Por conseguinte, resta despiciente aplicar zoom nas linhas copiadas (e secundárias). Daí que não me constranjo em afirmar (nem André Luiz) que, em mais esse caso específico, quem copiou foi ele mesmo, foi o espírito que se manifestou, dentro de todas as razões e motivos que venho explicando e que nada têm de absurdo, de imoral, de ilegítimo. Não reproduzo todas as demais explicações do meu livro A Anti-História das Mensagens Co-piadas e de O Verdadeiro André Luiz porque a tarefa não é própria, ou seja, reduzir dois livros a um texto da internet. Porém, sintetizo o resultado final da longa argumentação, válida para o livro Nosso Lar: não foi o Chico quem copiou A Vida Além do Véu, ainda que ele pudesse ter lido a obra e tê-la na memória ou na paramemória perispiritual. Mas, com certeza não foi isso o que aconteceu.
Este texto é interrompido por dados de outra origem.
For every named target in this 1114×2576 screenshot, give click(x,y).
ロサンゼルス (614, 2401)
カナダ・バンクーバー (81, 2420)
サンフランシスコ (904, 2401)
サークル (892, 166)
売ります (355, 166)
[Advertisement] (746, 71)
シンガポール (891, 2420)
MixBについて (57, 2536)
Repiso meu entendimento: foi André Luiz quem copiou, e que, inclusive, poderia (apesar de muito pouco provável) ter lido a obra de Vale Owen, enquanto encarnado como o neurologista Faustino Esposel, que viveu de 1888 a 1931, aliás, mesmo ano da desencarnação de Vale Owen. E também podem até ter estado juntos, em Nosso Lar, por que não?...
Humberto de Campos, por exemplo, informou ao presidente da Federação Espírita Brasileira (Humberto era beletrista e não historiador) que retirou de determinado livro da Biblioteca Nacional os dados da História do Brasil para escrever Brasil, Coração do Mundo, Pátria do Evangelho. Confessou-o com a maior naturalidade. Nada demais. Nada de errado. Nada de imoral. A humanidade – inclusive os espíritas – têm muito que aprender ainda em matéria de mediunidade, de psicografia, da descida de um pensamento da dimensão espiritual para a dimensão terrestre. Há muito que evoluir, evolução que nos trará também a capacidade de medir com critérios menos maldosos os processos aparentemente fraudulentos dos que se dedicam com amor e desinteresse ao trabalho missionário da difusão do espiritismo.